__Exercise__: Pull every line containing the word "each" out of the material below.

───── Records provided ─────

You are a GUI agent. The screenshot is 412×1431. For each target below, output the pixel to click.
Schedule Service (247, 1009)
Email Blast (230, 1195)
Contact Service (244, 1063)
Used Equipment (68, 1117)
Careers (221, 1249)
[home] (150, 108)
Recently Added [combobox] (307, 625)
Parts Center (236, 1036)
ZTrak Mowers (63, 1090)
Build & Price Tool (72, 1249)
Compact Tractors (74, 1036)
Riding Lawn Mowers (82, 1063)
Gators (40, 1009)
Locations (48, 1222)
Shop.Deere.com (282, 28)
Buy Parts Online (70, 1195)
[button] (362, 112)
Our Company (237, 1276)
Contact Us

─────
───── Records provided ─────

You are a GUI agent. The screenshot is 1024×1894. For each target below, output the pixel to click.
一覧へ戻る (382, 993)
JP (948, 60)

─────
───── Records provided ─────

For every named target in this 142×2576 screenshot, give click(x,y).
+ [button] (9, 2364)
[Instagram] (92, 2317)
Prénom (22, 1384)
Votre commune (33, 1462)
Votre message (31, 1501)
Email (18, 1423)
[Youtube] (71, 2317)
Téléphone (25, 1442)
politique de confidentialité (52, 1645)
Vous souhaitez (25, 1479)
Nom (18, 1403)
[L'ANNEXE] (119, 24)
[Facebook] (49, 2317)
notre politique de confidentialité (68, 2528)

─────

__Answer box__:
You are a GUI agent. The screenshot is 412×1431. For each target below, output the pixel to click.
You are a GUI agent. The screenshot is 1024×1894. For each target below, output the pixel to click.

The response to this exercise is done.